:: Required task 1 ::
In the oil cooler guide, reproduce verbatim the span starting with "Now that I’m" and going on through "Cooler DIY’s there.".
:: Required task 2 ::
Decide whether each statement agrees with the oil cooler guide, answering yes or no and quoting the words of the guide that settle it: (a) the single-cooler setup costs about $375; (b) the guide's "Stage I" setup uses two auxiliary coolers; (c) the money saved was spent on RS aero parts and their painting.
:: Required task 3 ::
Extend the oil cooler guide, writing on from its last sentence.

:: Given passage ::
* * * * * * *

Contributed by: Petu Kummala <PKummala@jfausa.com>


This DIY is for installing an auxiliary oil cooler but not any of the ready made set-ups by Cargraphics, RUF or Turbo S that you can buy with everything already engineered and fabricated.


This is more involved process since you need to cut the hoses, install the hose ends and also fabricate the bracket for the cooler and locate the spot for the cooler.

Now that I’m the guinea pig and also have spent some time to “engineer & fabricate” this, you should have little easier time and hopefully it isn’t as intimidating as it would be if you were the first one doing this.

Reward for all this DIY’ Ing is price of this whole set-up which is about $375 instead of Turbo S’ about $900. With two coolers, about $550 instead of $2000 of Cargraphics.


I’d like to thank “Old Guy” from pushing me doing this and finding the parts and also p-car.com & Kim and Bill who’ve done Oil Cooler DIY’s there.


I call the one I did now “Stage I” since this has only one auxilary cooler and little later when I’ll install another same size cooler in front of the other opening, I call it “Stage II”.

“Stage II” should have almost the same amount of cooling than the Cargraphic kit has (same capacity but little less effective cooling due to the fact that other auxilary cooler’s warmed air goes to the original cooler) and you are saving about $1500 for other Porsche modifications! I used that money for RS aero parts and painting them.

* * * * * * *

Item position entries

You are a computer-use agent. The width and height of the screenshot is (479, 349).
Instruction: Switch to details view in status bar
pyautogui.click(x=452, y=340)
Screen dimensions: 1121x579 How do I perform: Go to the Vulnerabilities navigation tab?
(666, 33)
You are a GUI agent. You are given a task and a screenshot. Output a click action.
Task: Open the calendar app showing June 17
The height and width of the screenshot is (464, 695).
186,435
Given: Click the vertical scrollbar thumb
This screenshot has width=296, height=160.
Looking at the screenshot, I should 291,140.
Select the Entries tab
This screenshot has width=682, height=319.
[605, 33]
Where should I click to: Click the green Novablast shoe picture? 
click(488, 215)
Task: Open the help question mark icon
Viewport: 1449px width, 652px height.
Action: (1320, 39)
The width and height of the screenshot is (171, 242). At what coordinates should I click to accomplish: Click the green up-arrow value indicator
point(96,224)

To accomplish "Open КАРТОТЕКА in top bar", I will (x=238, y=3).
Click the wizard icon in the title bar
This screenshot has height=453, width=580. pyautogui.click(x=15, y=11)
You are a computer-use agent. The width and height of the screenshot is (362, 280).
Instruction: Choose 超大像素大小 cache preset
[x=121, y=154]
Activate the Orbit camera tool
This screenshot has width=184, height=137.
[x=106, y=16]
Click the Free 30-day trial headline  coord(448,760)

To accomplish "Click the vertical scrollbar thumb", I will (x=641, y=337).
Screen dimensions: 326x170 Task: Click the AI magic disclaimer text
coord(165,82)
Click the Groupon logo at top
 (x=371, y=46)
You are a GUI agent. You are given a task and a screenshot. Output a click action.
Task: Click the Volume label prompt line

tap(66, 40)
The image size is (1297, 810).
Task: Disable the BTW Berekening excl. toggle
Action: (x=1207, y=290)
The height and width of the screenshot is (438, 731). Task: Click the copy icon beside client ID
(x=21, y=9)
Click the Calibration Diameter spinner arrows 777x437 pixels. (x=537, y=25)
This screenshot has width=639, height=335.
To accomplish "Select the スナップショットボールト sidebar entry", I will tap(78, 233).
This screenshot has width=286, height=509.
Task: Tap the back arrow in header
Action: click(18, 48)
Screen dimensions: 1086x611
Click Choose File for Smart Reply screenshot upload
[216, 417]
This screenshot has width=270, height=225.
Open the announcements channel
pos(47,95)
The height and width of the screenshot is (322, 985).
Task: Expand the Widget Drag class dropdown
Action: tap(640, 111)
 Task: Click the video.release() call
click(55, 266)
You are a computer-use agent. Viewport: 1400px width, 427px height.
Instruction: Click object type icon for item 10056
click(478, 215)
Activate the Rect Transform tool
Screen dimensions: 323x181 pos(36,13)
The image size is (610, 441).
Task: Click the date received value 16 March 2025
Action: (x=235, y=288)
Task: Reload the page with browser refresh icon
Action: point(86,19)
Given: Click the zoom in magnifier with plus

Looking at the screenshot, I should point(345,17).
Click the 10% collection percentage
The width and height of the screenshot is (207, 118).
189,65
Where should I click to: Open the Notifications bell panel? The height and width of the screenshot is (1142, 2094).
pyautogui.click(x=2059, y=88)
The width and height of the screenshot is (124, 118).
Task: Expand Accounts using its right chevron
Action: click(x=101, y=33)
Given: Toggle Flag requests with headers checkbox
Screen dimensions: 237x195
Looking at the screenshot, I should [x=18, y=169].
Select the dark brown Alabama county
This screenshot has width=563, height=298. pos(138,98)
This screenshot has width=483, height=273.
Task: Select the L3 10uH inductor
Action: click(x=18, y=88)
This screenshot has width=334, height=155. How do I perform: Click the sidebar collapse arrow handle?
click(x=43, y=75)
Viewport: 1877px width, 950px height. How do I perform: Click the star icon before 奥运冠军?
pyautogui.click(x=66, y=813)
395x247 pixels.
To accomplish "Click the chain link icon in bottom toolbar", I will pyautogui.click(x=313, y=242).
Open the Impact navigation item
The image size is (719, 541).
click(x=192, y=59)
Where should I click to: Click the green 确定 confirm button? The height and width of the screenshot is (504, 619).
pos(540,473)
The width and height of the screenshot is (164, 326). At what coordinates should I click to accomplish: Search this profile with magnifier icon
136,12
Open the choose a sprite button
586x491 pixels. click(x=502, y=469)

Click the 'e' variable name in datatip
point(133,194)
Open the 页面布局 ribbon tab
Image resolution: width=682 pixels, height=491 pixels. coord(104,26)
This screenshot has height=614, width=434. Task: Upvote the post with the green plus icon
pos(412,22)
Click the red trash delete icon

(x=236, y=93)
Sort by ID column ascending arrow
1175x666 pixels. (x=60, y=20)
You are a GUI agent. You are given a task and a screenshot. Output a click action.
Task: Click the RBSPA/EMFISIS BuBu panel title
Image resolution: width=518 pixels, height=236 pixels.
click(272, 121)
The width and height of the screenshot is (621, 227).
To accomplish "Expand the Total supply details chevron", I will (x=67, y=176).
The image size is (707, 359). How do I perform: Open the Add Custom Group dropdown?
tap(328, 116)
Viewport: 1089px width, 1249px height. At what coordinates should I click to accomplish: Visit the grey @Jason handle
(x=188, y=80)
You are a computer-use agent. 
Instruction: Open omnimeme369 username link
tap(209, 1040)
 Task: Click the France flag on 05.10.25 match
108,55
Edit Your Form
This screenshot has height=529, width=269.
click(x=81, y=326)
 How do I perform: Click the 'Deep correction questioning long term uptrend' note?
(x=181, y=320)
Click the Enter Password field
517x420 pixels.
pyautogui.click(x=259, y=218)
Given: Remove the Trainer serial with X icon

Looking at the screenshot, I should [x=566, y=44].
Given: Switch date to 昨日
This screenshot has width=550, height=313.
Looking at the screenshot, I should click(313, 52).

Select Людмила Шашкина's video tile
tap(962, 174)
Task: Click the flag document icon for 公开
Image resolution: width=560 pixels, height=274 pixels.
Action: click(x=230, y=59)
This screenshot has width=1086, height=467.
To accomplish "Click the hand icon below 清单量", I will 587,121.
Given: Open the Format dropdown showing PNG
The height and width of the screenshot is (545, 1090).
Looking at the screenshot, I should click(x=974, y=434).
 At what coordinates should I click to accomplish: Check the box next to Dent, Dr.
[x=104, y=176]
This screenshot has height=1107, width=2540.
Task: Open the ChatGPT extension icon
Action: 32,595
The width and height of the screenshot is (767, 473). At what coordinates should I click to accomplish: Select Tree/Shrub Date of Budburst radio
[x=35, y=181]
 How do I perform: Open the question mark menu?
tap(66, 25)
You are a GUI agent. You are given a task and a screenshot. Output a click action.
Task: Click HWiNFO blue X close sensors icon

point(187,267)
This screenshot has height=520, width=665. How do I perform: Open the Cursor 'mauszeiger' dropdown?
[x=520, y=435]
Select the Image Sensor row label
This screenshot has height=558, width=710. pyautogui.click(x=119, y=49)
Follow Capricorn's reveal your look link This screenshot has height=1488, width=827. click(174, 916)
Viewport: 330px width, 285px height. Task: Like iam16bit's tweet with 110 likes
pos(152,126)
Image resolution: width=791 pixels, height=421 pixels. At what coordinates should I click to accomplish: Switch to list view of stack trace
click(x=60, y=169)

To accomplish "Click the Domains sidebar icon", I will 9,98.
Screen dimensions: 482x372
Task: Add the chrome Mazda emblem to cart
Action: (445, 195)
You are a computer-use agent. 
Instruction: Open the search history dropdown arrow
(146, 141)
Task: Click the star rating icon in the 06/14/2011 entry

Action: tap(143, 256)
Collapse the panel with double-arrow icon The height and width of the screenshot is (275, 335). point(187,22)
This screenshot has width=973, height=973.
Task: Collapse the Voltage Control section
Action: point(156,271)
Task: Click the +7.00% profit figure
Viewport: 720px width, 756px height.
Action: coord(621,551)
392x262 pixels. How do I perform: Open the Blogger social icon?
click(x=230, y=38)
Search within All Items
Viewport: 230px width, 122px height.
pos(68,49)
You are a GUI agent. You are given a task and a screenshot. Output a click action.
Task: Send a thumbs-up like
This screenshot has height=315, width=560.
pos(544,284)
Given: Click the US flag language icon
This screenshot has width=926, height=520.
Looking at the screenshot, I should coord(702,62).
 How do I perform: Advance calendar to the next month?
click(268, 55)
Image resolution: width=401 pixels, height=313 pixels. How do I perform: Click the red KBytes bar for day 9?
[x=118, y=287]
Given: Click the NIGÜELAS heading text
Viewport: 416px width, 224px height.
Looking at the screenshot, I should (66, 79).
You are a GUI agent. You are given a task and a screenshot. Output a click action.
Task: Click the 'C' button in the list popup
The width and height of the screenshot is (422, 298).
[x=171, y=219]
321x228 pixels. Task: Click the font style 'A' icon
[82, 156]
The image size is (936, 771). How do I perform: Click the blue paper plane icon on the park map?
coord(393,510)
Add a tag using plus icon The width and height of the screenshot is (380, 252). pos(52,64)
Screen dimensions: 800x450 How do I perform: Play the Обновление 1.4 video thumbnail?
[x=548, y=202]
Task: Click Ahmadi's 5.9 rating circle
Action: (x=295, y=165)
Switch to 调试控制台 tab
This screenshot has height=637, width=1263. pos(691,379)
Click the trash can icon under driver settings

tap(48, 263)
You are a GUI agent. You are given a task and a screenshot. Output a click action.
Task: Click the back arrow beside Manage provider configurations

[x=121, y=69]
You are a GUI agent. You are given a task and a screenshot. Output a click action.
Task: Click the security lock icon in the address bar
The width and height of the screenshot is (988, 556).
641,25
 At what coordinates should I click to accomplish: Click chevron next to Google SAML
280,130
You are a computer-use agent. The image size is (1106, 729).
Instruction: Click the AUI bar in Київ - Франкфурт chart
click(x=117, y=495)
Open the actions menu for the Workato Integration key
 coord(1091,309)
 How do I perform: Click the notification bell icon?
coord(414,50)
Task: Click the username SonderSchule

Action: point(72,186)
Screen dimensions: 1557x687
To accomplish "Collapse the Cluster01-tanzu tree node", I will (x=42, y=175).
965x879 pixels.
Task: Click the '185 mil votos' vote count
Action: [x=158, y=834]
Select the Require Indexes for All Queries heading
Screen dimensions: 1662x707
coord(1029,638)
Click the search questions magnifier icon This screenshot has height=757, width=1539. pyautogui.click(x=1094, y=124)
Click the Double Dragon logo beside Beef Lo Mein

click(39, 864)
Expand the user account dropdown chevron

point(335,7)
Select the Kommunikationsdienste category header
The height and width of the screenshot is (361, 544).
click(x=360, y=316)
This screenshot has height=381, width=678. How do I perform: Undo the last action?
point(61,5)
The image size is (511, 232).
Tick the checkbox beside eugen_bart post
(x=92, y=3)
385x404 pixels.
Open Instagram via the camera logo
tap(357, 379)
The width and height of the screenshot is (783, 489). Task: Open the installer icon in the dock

* * * * * * *

:: Task response 1 ::
Now that I’m the guinea pig and also have spent some time to “engineer & fabricate” this, you should have little easier time and hopefully it isn’t as intimidating as it would be if you were the first one doing this.

Reward for all this DIY’ Ing is price of this whole set-up which is about $375 instead of Turbo S’ about $900. With two coolers, about $550 instead of $2000 of Cargraphics.


I’d like to thank “Old Guy” from pushing me doing this and finding the parts and also p-car.com & Kim and Bill who’ve done Oil Cooler DIY’s there.

:: Task response 2 ::
(a) Yes: "price of this whole set-up which is about $375"
(b) No: "since this has only one auxilary cooler"
(c) Yes: "I used that money for RS aero parts and painting them."

:: Task response 3 ::
Little warning, I’m pretty sure fitting cooler in this location, with oil line fittings on top won’t fit if you have fog lights but using fittings on bottom in my opinion is not good idea because then the cooler might not fill up completely when the oil goes through.


Another word of caution, if you use measures, locations & other details explained here and screw up in some way; cooler or something else doesn’t fit, your motor or something else gets somehow fu*ked up, don’t blame me, you are doing this on your own responsibility. It worked in my car but maybe your car is different…


STAGE I Part List:


·         1 pc. 30mm to AN12 metric thread male to AN adapter male (Earl's (http://www.holley.com/earlsplumbing/) #9919GFR)

·         1 pc. Swivel-Seal 180 deg. Tube hose end (Earl's #818012)

·         1 pc. Swivel-Seal 90 deg. Tube hose end (Earl's #809112)

·         1 pc. Swivel-Seal 45 deg. Low Profile hose end (Earl's #804512)

·         1 pc. Swivel-Seal Straight Hose end (Earl's #800112)

·         10 ft. Premium Racing Hose (Earl's #410012).

·         1 pc. AN12 to 30mm Female adapter. (www.pegasusautoracing.com #1219-12AN)

·         1 pc. MOCAL Oil Cooler with AN 12 fittings (12"X 5"X2", Mocal 235 Matrix, 16 Row Radiator cooler. http://www.batinc.net/coolers.htm)



STAGE II Part List:


·         1 pc. 30mm to AN12 metric thread male to AN adapter male (Earl's (http://www.holley.com/earlsplumbing/) #9919GFR)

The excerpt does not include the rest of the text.